There are countless definitions of architecture. For some, it’s an art form that shapes the buildings and structures that surround us. Others focus on the power of architecture to improve society and build better communities.
“[Architects] design experiences, not just rooms; situations, not just spaces; relationships, not just furniture; communities, not just real estate developments.”
- Richard Franson
Put simply, architecture is about creating the spaces and places where we live our daily lives. Look around you: all the features of your environment that were shaped by human hands – houses, streets, even entire communities – are evidence of architecture at work.
But architecture is also so much more.
The design of your surroundings may not be something you usually notice, but it can have a powerful impact on your life. In fact, the built environment can control our behaviour without us even realising it.
Think about street layouts, fences, roads without sidewalks or highways that slice through neighbourhoods. All these physical structures (and many others) affect our movements – and where we can or cannot go.
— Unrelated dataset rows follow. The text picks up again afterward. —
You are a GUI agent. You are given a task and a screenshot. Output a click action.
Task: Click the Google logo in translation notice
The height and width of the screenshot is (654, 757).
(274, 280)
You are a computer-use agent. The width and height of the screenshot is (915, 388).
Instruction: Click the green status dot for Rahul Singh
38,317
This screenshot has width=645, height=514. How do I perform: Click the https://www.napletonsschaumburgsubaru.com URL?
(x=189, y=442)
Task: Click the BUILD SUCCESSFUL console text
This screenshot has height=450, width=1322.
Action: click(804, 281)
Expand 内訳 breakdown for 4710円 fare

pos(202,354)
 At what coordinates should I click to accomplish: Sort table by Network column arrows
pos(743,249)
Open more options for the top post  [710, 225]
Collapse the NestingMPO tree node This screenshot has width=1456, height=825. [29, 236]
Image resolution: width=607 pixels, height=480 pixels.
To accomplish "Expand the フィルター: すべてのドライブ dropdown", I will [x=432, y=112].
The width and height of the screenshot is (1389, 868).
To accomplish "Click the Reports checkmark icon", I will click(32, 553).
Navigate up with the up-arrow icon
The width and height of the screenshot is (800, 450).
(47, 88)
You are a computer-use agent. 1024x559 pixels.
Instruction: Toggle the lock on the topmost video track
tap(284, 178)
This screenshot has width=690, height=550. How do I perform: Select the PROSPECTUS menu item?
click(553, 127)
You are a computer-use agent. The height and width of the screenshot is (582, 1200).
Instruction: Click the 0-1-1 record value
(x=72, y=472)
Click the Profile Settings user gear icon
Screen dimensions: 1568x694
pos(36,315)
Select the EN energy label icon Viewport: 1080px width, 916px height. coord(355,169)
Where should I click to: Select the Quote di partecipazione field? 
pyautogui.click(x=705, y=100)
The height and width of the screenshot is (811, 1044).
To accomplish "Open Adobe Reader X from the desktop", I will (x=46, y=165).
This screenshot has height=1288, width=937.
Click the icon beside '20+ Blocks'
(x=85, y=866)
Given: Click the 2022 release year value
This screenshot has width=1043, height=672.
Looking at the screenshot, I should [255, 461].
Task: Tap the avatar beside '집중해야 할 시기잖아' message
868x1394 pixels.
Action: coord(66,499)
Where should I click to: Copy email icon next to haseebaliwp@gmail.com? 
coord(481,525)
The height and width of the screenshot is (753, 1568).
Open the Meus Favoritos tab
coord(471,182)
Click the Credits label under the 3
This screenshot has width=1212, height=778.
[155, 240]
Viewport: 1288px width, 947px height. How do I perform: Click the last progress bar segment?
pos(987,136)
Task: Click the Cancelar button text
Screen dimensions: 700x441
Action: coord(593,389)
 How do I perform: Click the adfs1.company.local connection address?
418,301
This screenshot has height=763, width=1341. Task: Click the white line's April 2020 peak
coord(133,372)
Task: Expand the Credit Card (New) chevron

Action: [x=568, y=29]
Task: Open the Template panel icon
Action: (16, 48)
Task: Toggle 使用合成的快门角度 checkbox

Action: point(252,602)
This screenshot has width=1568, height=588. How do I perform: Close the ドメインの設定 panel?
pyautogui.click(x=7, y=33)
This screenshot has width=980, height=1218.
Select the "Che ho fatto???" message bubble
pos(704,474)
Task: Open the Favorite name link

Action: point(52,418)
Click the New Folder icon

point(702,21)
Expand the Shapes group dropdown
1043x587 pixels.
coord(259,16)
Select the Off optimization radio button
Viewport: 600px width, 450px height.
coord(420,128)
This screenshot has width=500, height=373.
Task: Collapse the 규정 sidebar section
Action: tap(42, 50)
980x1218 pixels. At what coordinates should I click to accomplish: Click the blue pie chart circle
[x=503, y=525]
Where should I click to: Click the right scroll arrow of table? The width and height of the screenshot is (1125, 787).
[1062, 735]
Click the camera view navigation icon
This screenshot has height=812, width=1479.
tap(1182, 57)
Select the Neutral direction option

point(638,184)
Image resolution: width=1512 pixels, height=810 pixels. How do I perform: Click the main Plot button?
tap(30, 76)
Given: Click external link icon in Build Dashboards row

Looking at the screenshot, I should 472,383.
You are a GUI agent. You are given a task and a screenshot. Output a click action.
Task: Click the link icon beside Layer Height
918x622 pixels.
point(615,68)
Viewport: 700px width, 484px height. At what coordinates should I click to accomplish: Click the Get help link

Throughout history, these same features of our towns and cities have been used to create architectural exclusion to prevent some people from accessing certain places, to cut off wealthy neighbourhoods from poorer ones, or to separate racial groups.
Take a look at this aerial view of the Nomzamo/Lwandle township just east of Cape Town. It’s separated from the wealthier communities of neighbouring Strand and Somerset West by a visible buffer of open land, as well as fencing. Can you see how certain features of our surroundings can be used to segregate and marginalise people? Image credit: Google Maps
In South Africa, the damaging legacy of architectural exclusion is still being felt today. During apartheid, our built environment was deliberately designed to separate groups of people based on race. This influenced where you could live, how long it took you to get to work, the modes of transport you could use, and how far you needed to travel to go about your daily life.
Here’s the good news: today’s young architectural professionals can use the power of architecture to leave a better legacy for future generations. By designing and organising spaces, structures and materials that respond to the needs of our modern world, young architects like you can create new built environments that enhance, not harm, the lives of the people who live within them.